D'autres facteurs en lien avec le Covid sont avancés: un moindre recours aux travailleurs détachés qui produisent en France mais ne sont pas comptabilisés dans les statiques française d'emploi, le rôle des prêts garantis par l'État (PGE) qui auraient artificiellement maintenus en vie des entreprises moins productives, les difficultés de recrutement qui pousseraient les entreprises à conserver leurs salariés (même en période de ralentissement) de peur de ne pas pouvoir embaucher ou encore le nombre élevé de nouvelles recrues dans les entreprises, moins efficaces que les partants…
Des éléments qui ont peut-être contribué à cette baisse de productivité mais qui n'expliquent pas la spécificité française.
"La plupart des autres pays ont aussi aidé leurs entreprises, restreint l’arrivée des travailleurs détaché, subissent des pénuries de main d’œuvre et une forte rotation de leur nouveau personnel", relève Éric Dor.
"Au même poste depuis 15 ans, c'est hallucinant"
L'économie française se démarque toutefois sur deux points par rapport aux autres en Europe. D'abord par la forte progression de l'apprentissage ces derniers années qui est le bras armé de l'exécutif dans sa luttre contre le chômage. Près de 837.000 contrats d'apprentissage ont été signés en 2022 contre contre 320.000 en 2018, soit une augmentation de 161% en quatre ans.
Or les apprentis sont moins productifs que des travailleurs expérimentés et leur formation occupe d'autres salariés qui sont ainsi moins productifs à leur tour. C'est l'élément explicatif qui tendrait à être optimiste puisqu'une fois formés, ces apprentis seraient aussi performants que des salariés qualifiés. La productivité remonteraient alors.

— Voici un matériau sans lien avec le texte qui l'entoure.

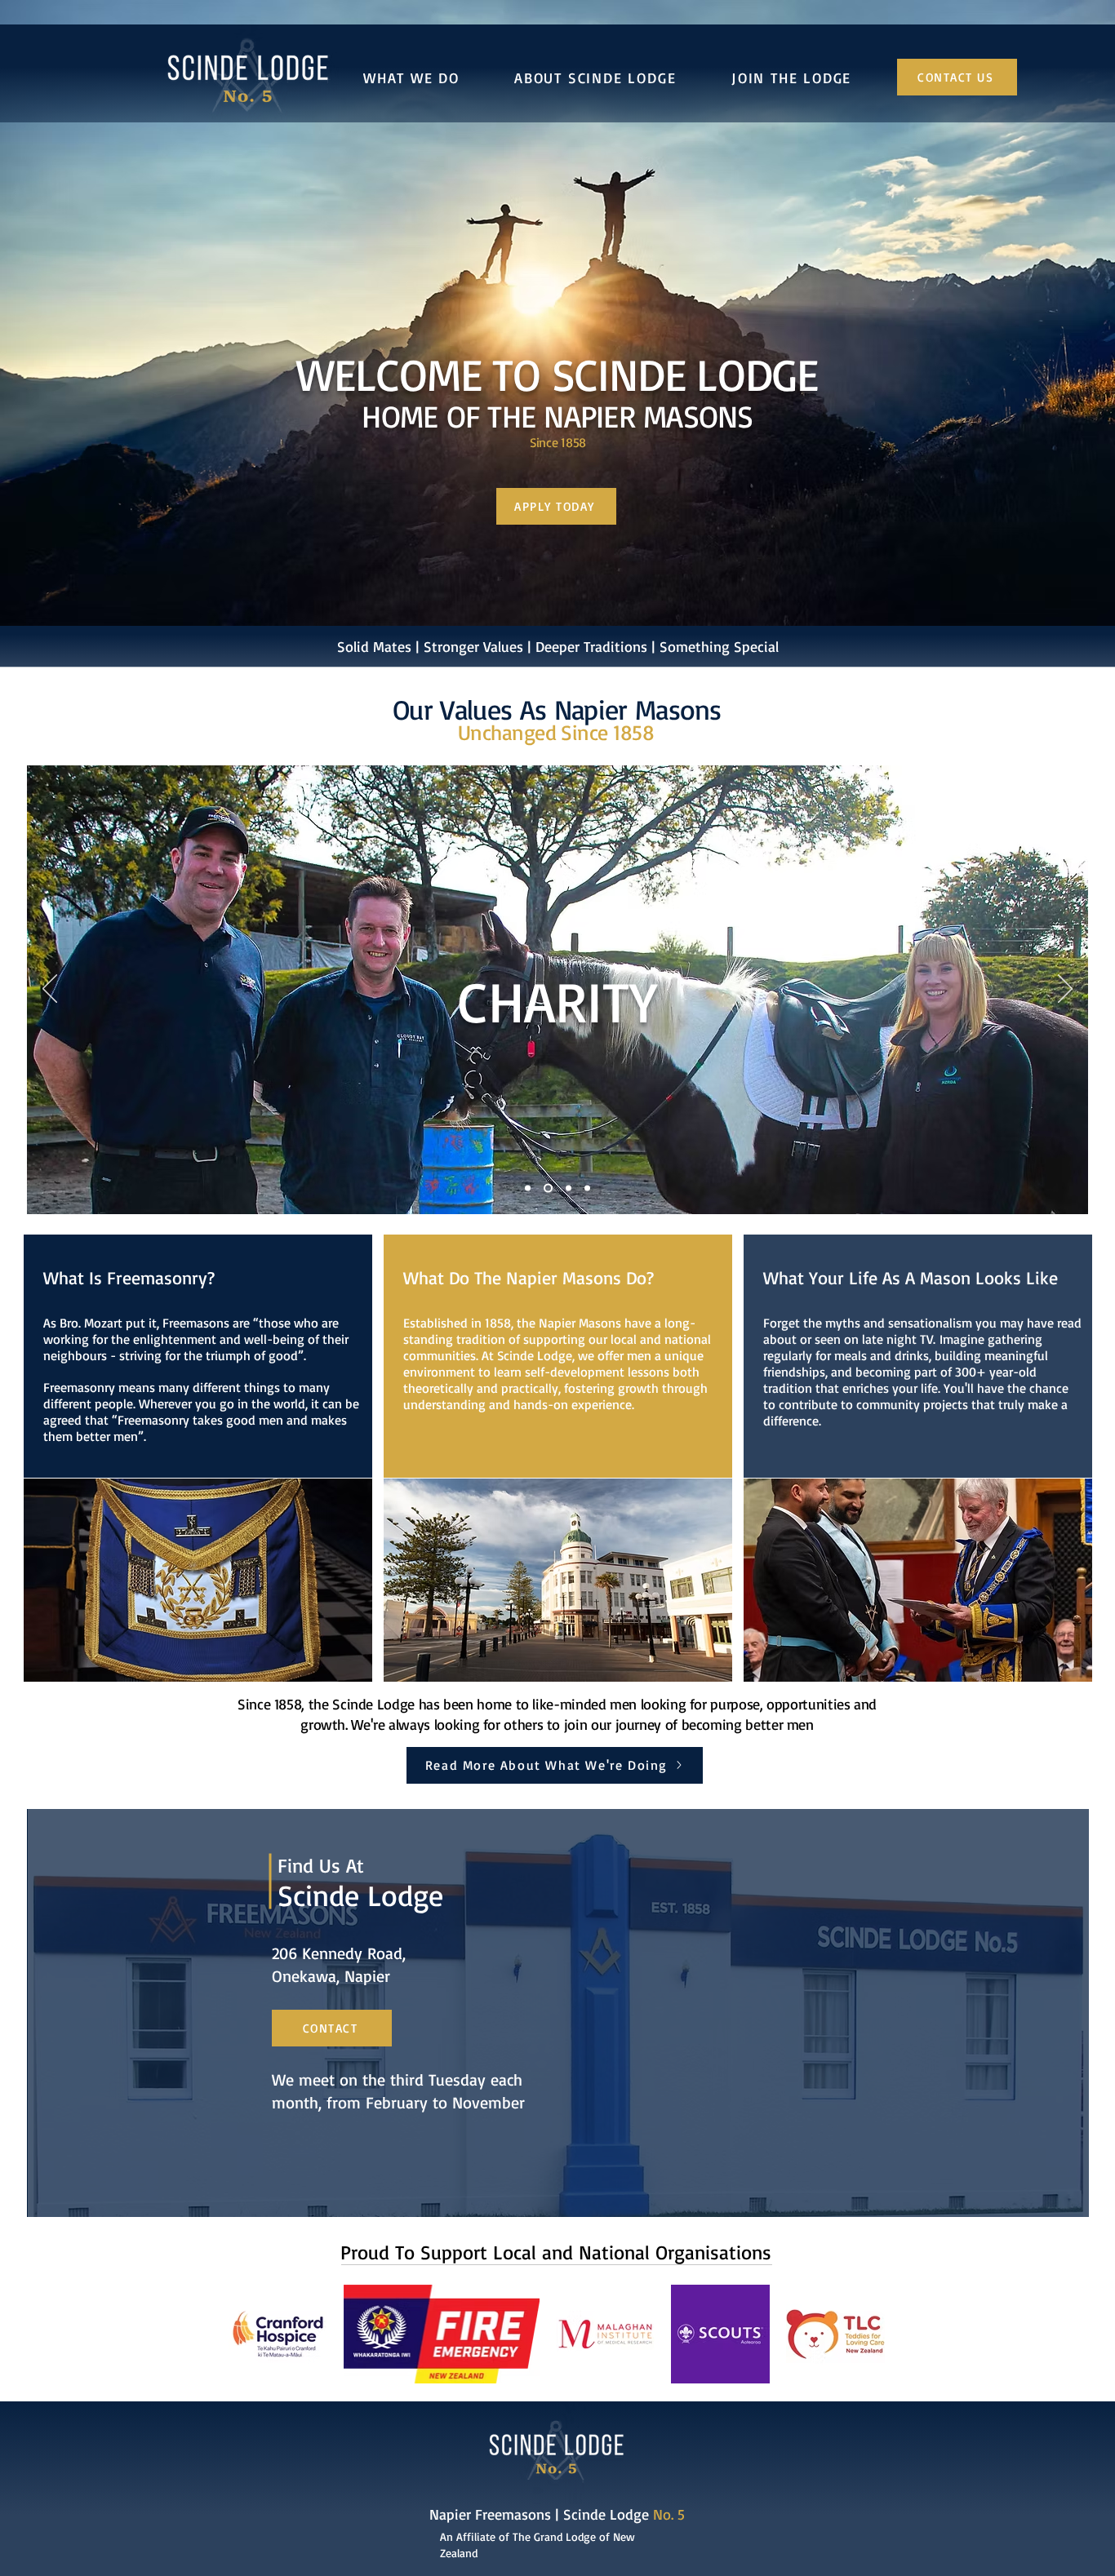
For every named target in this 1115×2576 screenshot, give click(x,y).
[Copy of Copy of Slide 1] (568, 1188)
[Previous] (49, 989)
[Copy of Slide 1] (548, 1188)
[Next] (1065, 989)
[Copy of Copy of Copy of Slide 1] (587, 1188)
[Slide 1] (528, 1188)
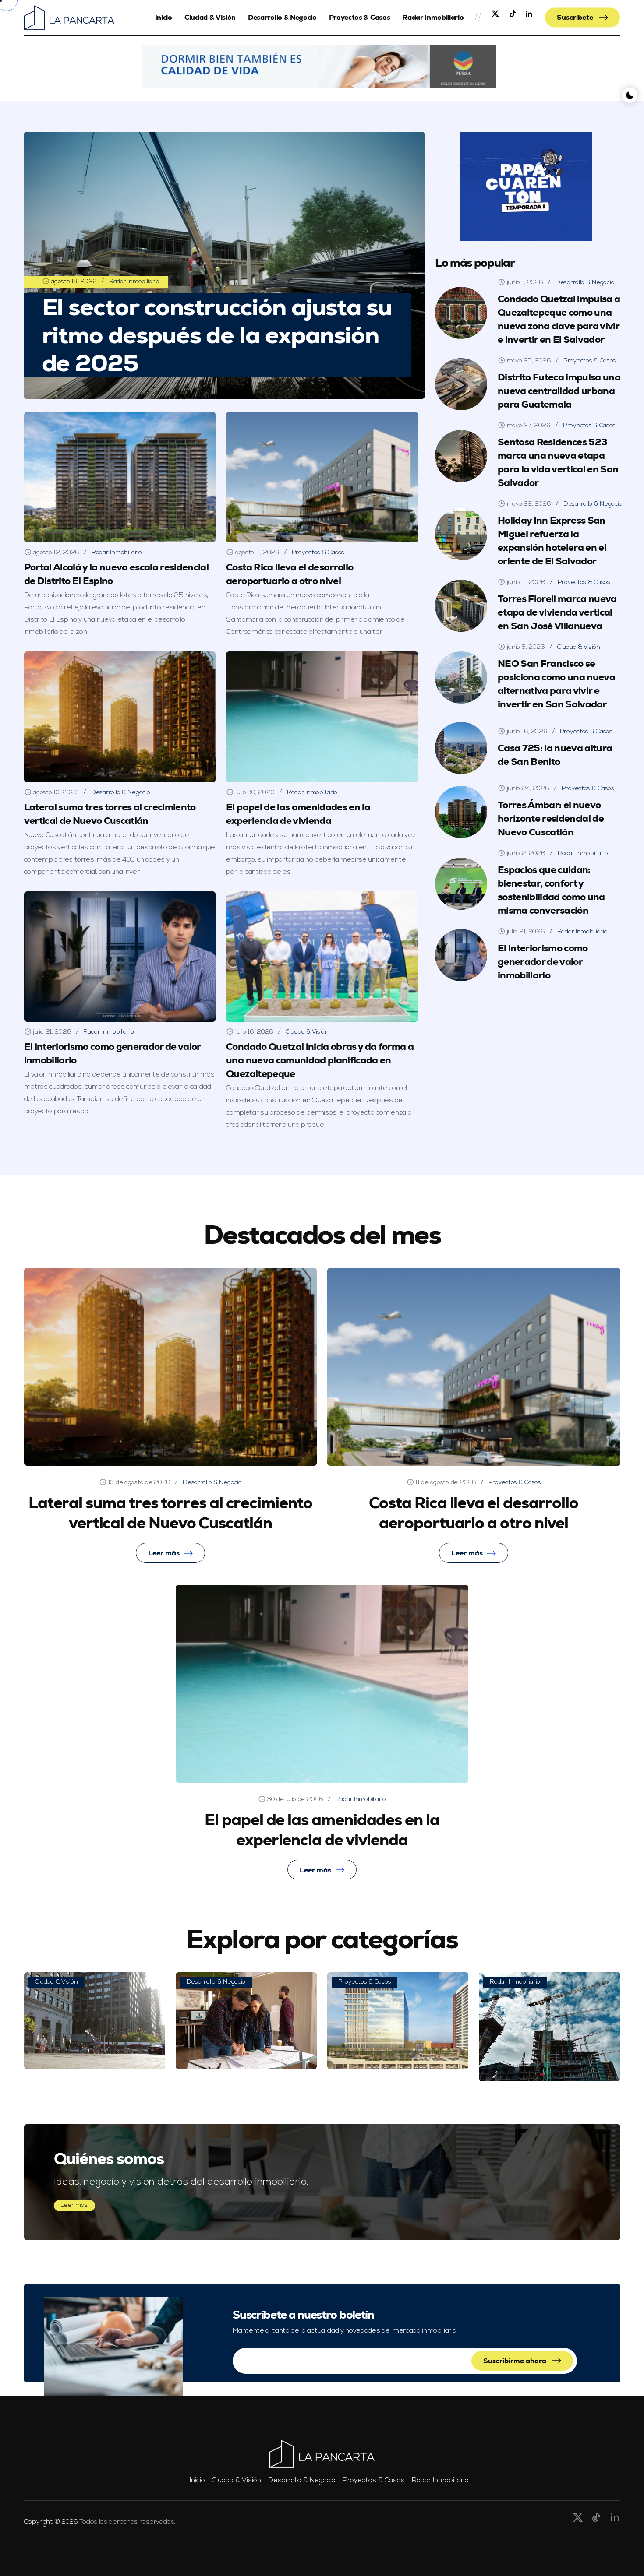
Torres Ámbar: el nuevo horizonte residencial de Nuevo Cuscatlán (551, 818)
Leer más (164, 1553)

Mais l'économie française se distingue sur un second point moins positif: l'absentéisme. Le taux d'abentéisme est en constante augmentation depuis 2019. Il est passé de 4,78% cette année-là à 4,94% en 2021 puis a largement dépassé les 5% l'année dernière (5,64%), selon l'enquête croisée de l'IFOP et du groupe Diot-Siaci. La France est un des pays où l'absentéisme est le plus important en Europe.
De moins bonnes conditions de travail ressenties, davantage de stress et peut-être aussi une culture d'entreprise qui ne valorise pas assez les salariés et les progressions de carrière.
"Le bonheur au travail est un volet sur lequel nous n'avons pas assez travaillé en France, expliquait en mai dernier l'économiste et professeur de Collège de France Philippe Aghion, lors des rencontres du CESE. C'est symptomatique, je connais quelqu'un qui est économiste, elle a quasiment le même salaire depuis 15 ans, on ne l'a pas faite bouger de poste depuis 15 ans. C'est hallucinant et ça c'est la normalité chez nous. Ce n'est pas acceptable et il faut changer cette culture au travail."
Cette rigidité dans le management français conduirait au cercle vicieux de la démotivation, de l'absentéisme et du rapport désabusé des Français au travail. Un contexte peu favorable à la productivité présente ou future.